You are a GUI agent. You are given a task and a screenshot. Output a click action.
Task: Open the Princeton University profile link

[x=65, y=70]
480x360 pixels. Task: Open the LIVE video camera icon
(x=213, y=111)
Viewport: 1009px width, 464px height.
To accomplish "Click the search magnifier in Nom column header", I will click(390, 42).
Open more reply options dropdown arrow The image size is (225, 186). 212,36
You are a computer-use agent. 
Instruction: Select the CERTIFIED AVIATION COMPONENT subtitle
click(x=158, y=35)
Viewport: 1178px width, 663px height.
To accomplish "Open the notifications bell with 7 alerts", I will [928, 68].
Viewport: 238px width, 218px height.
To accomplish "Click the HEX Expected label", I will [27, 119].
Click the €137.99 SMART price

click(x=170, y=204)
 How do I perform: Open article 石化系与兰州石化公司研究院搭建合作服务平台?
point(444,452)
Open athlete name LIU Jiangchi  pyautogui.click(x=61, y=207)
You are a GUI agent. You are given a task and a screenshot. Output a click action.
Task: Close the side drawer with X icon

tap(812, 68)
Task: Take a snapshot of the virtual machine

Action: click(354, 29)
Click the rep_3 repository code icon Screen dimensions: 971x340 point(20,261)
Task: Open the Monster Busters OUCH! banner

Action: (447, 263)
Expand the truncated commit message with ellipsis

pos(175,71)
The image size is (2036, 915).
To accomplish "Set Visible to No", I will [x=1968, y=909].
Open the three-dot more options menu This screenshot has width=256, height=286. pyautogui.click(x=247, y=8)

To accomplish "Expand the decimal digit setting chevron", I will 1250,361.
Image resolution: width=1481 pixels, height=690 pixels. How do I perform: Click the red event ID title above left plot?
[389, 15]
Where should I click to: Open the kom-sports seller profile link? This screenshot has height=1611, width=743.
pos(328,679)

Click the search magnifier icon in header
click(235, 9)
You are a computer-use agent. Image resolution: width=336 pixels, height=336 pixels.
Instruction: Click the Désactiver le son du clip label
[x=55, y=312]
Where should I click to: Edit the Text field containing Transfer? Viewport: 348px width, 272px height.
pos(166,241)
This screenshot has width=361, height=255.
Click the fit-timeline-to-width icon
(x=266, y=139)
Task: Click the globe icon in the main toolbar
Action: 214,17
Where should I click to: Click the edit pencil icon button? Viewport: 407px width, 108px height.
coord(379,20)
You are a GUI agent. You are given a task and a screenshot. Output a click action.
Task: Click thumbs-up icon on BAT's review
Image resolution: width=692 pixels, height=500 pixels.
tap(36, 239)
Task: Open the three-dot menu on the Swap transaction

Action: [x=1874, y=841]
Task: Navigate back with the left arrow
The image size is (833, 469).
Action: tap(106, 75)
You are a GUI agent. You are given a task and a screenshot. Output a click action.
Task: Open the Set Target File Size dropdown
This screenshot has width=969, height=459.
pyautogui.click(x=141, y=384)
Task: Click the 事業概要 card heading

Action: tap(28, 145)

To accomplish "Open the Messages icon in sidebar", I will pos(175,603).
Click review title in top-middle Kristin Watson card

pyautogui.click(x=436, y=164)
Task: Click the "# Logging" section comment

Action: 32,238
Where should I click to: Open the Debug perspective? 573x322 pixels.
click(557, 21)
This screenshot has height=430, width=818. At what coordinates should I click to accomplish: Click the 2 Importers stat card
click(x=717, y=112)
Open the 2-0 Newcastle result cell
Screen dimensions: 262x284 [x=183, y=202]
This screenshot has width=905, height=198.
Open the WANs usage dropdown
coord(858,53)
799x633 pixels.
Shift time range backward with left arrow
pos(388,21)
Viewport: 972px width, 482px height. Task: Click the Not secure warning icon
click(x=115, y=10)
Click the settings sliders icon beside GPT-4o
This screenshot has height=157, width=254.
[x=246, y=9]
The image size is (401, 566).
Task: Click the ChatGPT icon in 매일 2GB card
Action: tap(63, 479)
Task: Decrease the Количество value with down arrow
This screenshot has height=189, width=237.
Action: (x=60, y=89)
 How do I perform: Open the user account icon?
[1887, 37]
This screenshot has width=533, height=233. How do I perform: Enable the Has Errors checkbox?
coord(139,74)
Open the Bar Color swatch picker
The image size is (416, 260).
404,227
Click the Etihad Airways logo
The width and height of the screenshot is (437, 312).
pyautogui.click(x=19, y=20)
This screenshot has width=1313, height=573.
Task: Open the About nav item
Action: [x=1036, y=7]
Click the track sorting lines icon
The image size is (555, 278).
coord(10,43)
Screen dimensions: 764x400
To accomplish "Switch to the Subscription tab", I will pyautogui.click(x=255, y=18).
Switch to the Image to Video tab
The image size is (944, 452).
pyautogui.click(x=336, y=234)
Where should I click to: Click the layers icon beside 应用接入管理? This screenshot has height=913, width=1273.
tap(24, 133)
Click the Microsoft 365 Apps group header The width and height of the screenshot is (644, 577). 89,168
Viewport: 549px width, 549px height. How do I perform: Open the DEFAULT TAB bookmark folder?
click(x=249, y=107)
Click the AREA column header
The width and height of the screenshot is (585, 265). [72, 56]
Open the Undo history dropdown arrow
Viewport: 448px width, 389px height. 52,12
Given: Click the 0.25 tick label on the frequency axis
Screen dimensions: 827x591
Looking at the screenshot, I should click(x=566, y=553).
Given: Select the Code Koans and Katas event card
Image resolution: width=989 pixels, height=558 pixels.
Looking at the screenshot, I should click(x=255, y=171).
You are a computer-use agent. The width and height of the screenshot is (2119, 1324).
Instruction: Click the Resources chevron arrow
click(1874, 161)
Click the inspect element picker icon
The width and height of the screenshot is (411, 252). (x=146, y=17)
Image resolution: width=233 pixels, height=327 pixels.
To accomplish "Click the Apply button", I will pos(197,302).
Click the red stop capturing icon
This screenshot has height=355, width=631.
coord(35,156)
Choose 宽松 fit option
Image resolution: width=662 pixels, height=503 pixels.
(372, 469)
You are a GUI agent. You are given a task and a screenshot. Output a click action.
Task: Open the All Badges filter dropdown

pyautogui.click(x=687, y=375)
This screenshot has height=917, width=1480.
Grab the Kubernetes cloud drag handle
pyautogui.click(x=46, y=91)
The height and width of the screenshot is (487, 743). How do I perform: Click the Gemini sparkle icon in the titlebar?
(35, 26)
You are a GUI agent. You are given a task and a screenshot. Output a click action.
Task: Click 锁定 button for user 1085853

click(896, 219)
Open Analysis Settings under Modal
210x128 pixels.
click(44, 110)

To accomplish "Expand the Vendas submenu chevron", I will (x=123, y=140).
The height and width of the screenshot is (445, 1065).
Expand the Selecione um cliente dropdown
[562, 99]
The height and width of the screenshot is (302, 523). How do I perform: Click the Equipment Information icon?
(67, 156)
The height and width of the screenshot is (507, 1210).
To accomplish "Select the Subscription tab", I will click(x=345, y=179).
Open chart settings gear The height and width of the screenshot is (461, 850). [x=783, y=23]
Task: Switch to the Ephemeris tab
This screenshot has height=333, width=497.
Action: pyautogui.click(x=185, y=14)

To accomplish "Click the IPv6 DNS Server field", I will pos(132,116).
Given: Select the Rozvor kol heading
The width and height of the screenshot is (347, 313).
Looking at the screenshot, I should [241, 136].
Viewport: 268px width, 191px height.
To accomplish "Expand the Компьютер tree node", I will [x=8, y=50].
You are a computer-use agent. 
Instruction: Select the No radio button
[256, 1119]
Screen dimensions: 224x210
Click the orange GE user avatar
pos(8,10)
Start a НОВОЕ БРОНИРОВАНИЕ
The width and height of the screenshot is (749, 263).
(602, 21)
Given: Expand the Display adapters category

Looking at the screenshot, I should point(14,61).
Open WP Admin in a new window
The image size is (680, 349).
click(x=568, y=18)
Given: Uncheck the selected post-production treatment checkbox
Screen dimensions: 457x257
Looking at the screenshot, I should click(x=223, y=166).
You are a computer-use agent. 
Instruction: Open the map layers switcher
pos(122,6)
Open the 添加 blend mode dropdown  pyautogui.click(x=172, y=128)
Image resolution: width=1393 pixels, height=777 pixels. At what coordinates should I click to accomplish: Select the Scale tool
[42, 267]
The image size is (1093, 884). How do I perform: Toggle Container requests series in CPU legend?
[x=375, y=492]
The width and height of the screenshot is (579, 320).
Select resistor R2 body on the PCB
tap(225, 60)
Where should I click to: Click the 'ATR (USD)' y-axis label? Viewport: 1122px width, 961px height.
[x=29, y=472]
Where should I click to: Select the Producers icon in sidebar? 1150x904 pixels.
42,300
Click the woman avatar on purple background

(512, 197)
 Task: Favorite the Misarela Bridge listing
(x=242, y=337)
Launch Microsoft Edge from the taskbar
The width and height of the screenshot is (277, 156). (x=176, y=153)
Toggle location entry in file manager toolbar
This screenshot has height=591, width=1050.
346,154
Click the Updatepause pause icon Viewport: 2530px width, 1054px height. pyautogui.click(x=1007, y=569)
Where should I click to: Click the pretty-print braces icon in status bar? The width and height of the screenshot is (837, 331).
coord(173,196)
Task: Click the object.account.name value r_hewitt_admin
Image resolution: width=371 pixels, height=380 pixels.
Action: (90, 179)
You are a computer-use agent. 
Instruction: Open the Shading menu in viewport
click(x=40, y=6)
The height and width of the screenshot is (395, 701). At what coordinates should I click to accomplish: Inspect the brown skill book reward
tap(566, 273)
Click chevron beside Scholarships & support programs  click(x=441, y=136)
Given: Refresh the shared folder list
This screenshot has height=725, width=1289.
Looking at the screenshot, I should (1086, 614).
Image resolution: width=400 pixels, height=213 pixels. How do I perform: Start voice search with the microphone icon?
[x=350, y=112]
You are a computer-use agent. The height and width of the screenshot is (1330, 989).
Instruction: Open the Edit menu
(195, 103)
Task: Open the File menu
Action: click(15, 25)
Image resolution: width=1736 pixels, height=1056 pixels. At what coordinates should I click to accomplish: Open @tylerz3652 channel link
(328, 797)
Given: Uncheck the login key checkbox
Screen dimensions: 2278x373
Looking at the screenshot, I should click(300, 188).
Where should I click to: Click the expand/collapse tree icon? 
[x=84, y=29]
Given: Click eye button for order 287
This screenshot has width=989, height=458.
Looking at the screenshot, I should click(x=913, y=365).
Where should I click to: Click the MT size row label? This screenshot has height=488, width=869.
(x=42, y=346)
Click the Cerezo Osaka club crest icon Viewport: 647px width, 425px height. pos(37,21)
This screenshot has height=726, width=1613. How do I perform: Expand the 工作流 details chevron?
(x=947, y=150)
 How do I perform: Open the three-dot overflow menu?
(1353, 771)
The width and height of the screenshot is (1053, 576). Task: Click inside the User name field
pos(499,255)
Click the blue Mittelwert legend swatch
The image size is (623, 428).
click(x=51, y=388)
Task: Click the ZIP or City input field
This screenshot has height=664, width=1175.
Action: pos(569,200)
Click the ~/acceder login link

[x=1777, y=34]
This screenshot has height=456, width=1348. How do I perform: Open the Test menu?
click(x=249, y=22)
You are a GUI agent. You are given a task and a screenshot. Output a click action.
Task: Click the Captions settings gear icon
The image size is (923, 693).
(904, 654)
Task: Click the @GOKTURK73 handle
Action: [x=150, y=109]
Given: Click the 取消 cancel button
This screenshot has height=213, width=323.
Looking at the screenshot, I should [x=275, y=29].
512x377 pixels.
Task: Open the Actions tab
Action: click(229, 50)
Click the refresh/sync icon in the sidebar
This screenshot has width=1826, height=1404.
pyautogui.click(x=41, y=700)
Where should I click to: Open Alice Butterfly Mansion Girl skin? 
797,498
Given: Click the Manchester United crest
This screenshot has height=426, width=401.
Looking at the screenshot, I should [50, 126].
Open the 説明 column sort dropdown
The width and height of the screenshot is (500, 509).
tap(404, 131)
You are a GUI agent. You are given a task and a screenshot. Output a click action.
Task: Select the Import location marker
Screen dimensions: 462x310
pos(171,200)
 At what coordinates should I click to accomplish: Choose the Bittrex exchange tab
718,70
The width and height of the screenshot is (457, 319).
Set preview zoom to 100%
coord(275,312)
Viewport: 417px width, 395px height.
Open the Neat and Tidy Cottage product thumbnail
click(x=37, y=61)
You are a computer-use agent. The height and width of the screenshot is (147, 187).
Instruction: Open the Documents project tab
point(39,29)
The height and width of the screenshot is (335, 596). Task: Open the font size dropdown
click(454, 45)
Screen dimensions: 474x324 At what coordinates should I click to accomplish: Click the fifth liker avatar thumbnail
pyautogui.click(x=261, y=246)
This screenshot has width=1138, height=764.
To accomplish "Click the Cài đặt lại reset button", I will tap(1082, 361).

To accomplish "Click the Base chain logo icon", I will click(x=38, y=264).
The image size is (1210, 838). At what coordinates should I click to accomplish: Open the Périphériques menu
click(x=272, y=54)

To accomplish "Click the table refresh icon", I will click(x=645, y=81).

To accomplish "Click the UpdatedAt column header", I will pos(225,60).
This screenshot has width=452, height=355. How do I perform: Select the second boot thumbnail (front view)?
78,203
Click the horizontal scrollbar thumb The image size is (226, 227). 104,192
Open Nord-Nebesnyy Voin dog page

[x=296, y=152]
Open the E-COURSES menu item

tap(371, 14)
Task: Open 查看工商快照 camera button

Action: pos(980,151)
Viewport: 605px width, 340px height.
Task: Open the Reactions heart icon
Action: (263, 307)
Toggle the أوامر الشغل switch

*-*-*

Task to complete:
Write out the lines from the start of the records up to and including the line with "will click(390, 42).", copying each one exactly.

Solution for this task:
You are a GUI agent. You are given a task and a screenshot. Output a click action.
Task: Open the Princeton University profile link

[x=65, y=70]
480x360 pixels. Task: Open the LIVE video camera icon
(x=213, y=111)
Viewport: 1009px width, 464px height.
To accomplish "Click the search magnifier in Nom column header", I will click(390, 42).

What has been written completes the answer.